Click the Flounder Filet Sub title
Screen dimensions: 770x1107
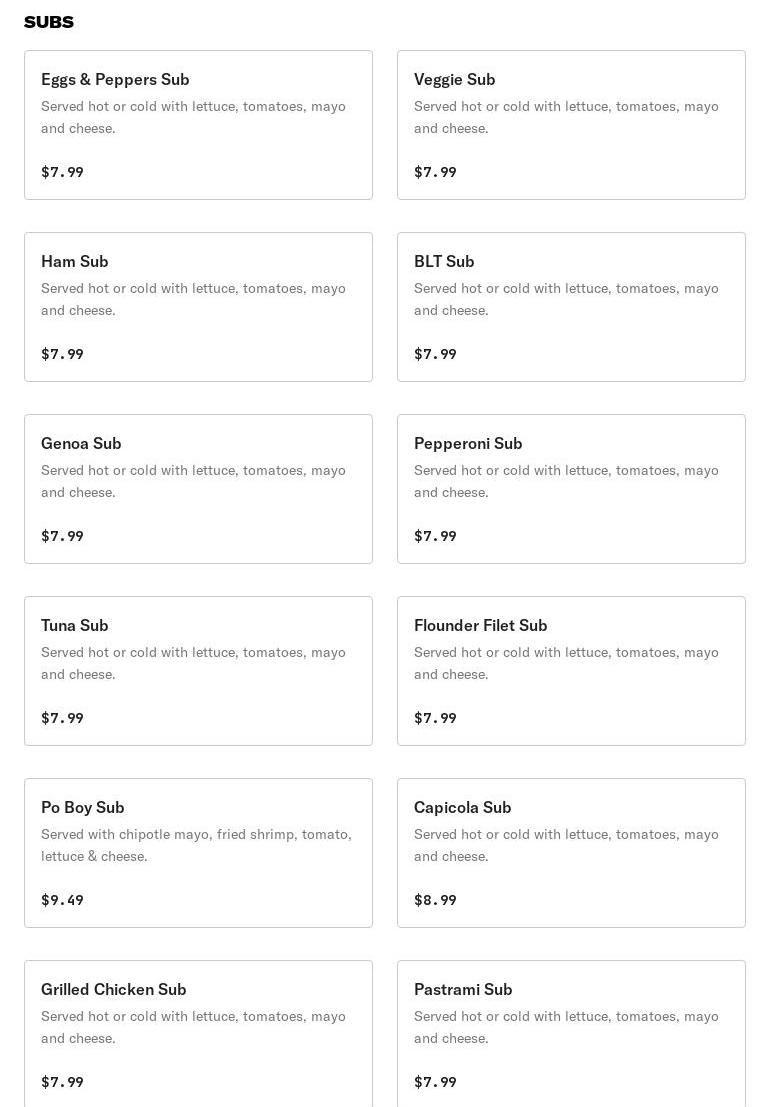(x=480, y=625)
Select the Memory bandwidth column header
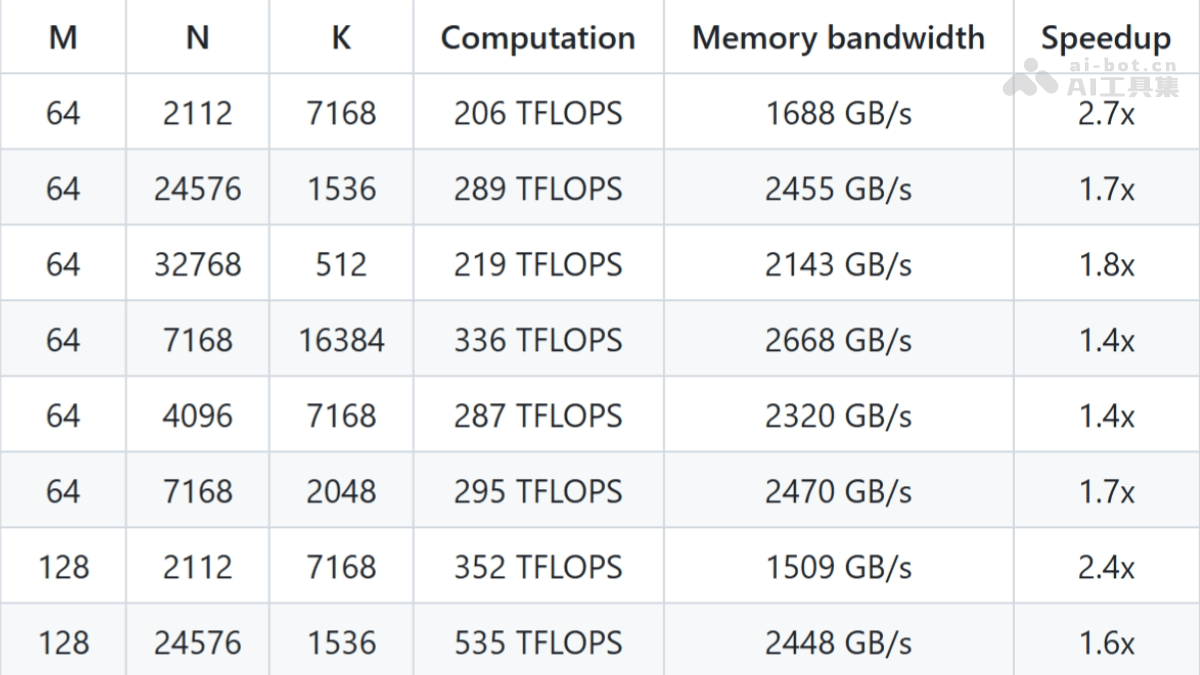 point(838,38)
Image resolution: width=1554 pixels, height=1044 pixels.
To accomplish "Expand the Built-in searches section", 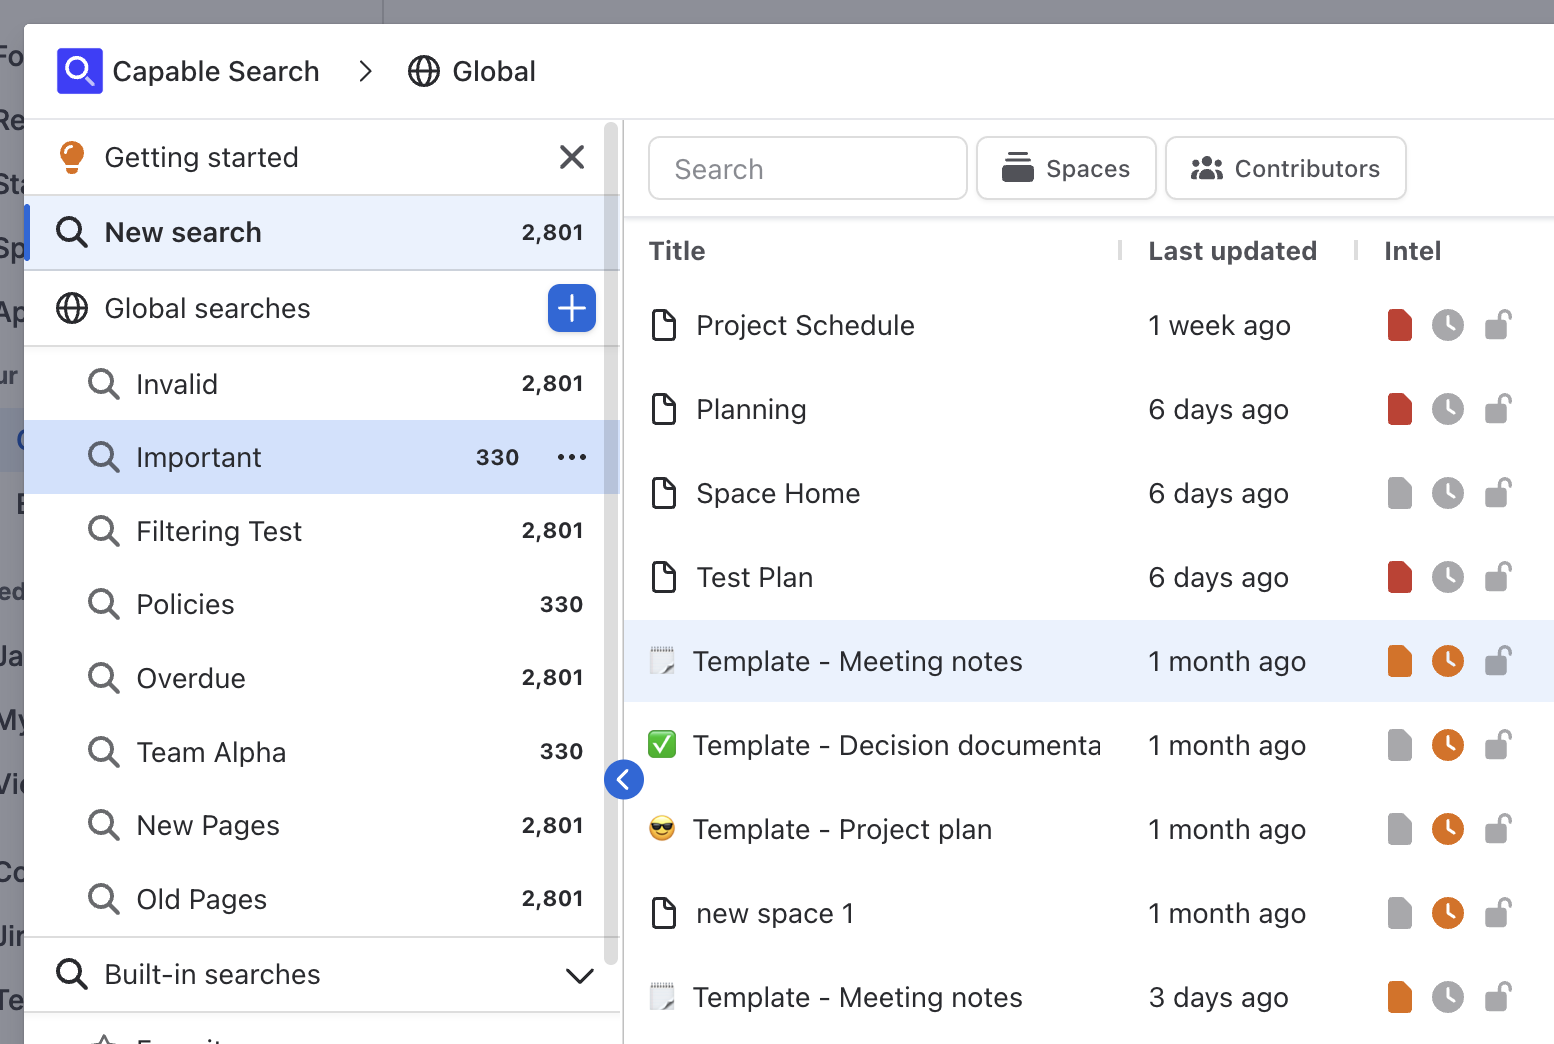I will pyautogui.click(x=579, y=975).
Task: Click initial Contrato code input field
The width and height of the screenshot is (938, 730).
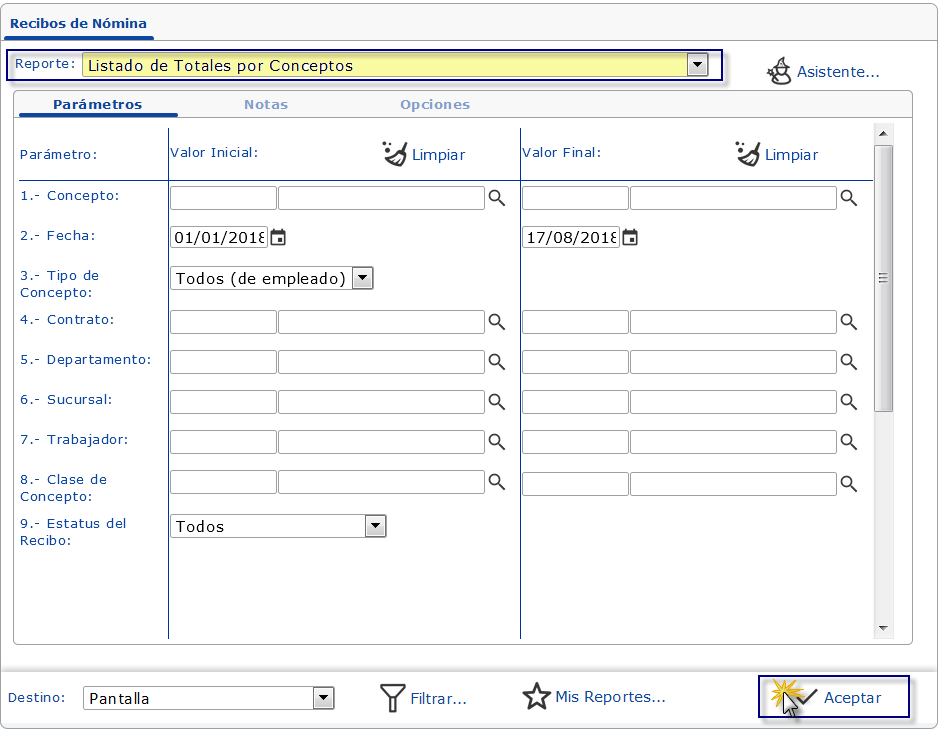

☆ ☆ ☆

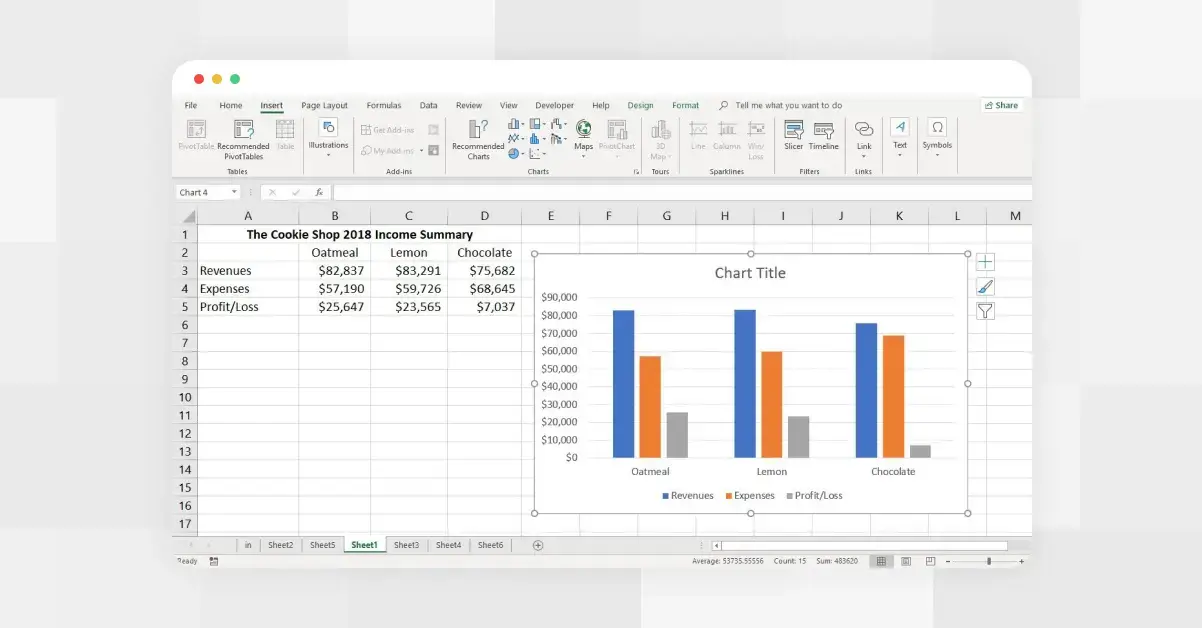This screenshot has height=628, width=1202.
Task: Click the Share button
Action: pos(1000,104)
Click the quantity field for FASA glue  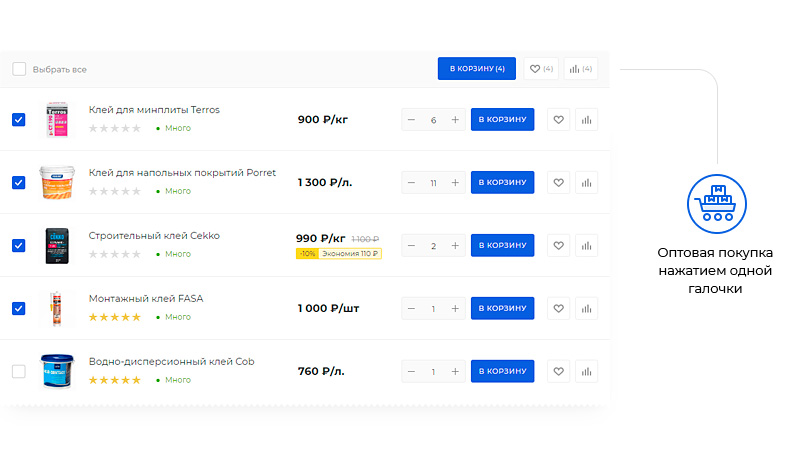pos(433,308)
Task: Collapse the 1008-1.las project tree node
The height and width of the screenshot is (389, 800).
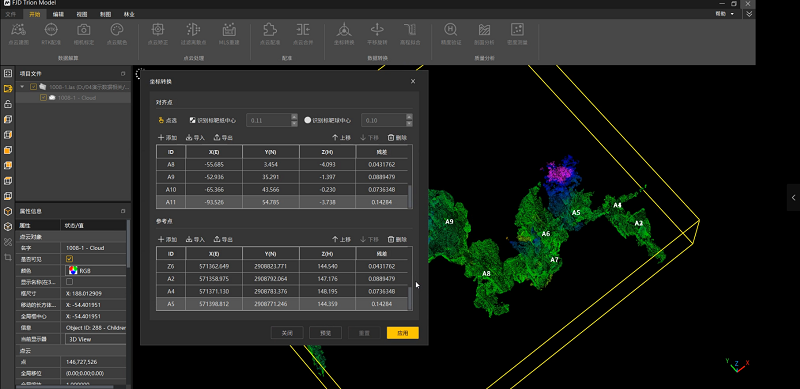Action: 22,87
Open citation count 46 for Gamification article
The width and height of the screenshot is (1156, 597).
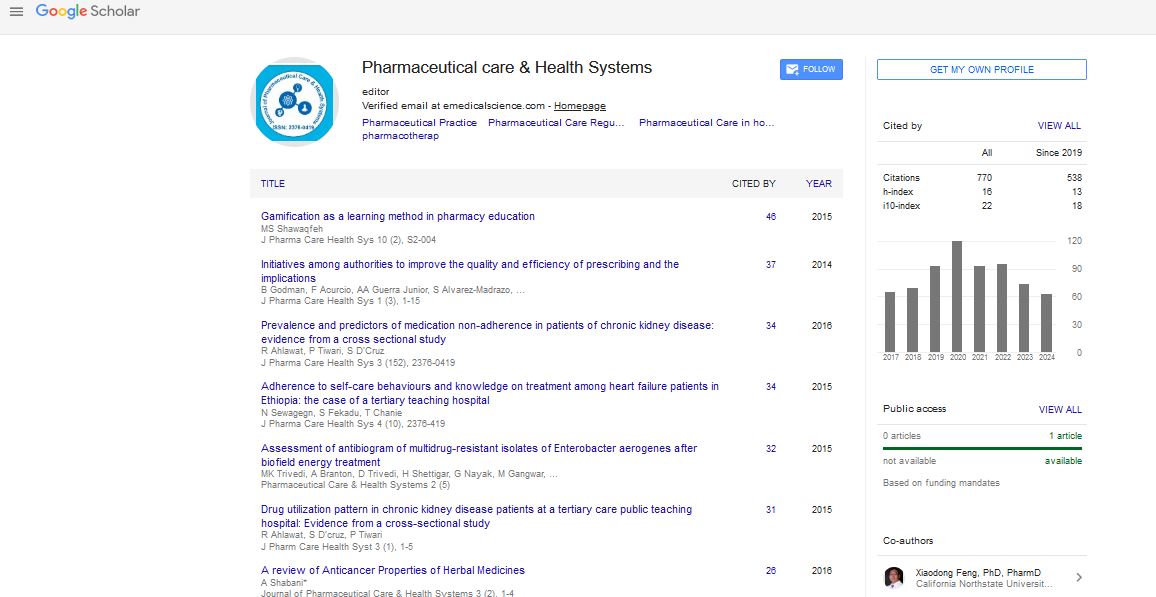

☆ ☆ ☆

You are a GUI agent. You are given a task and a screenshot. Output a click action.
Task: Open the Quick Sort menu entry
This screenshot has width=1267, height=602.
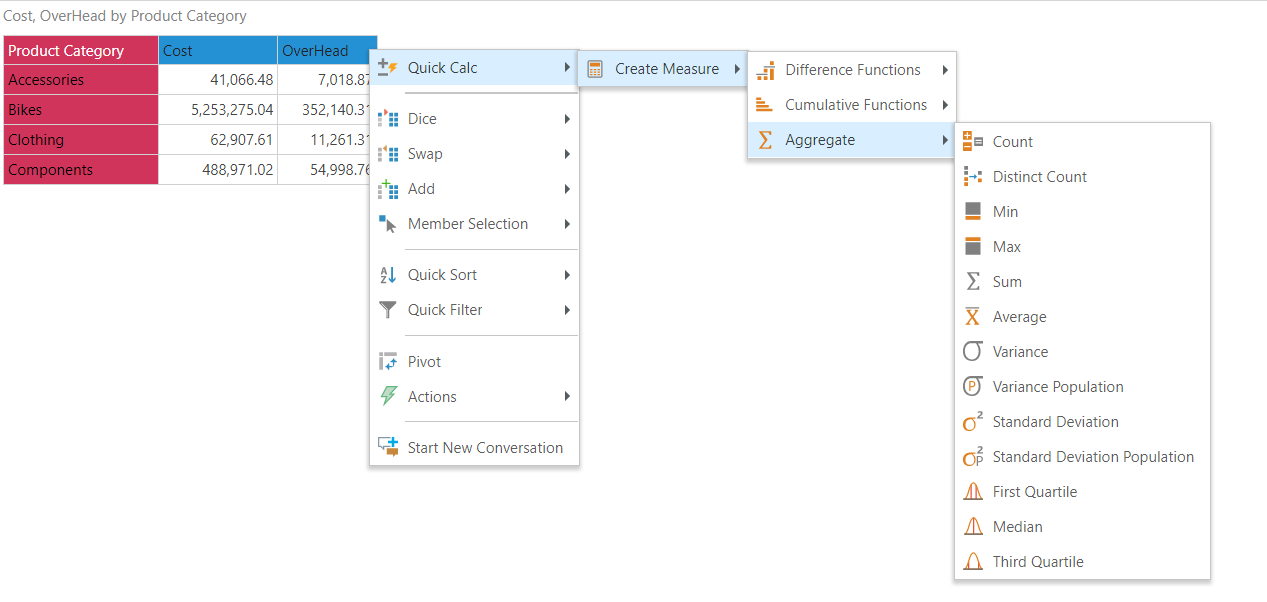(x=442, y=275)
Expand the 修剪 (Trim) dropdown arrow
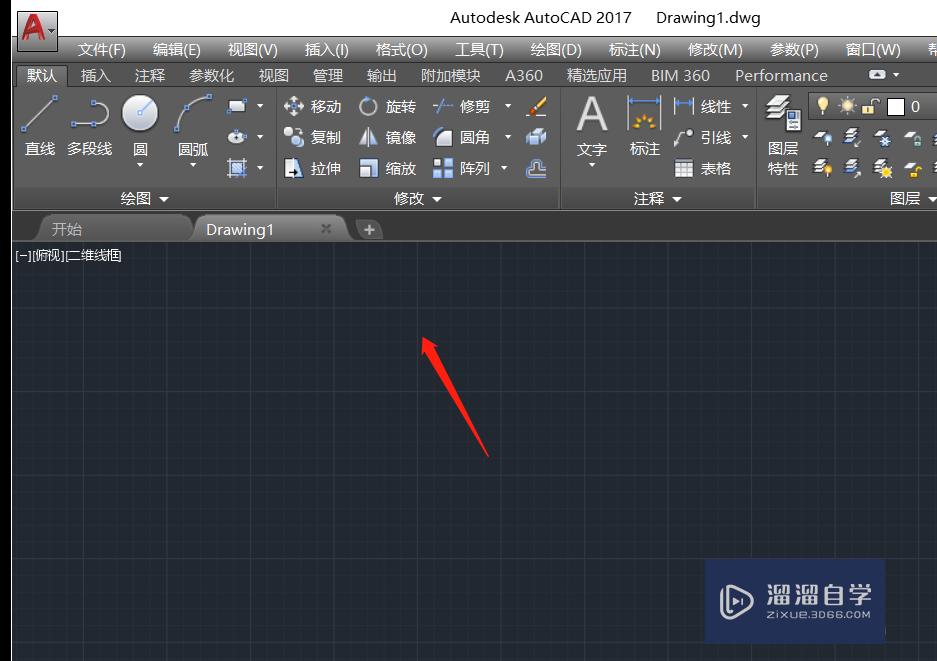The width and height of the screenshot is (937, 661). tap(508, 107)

☆ ☆ ☆

Report each line above containing the string "Open".

Open citation count 46 for Gamification article
Task: Open the Quick Sort menu entry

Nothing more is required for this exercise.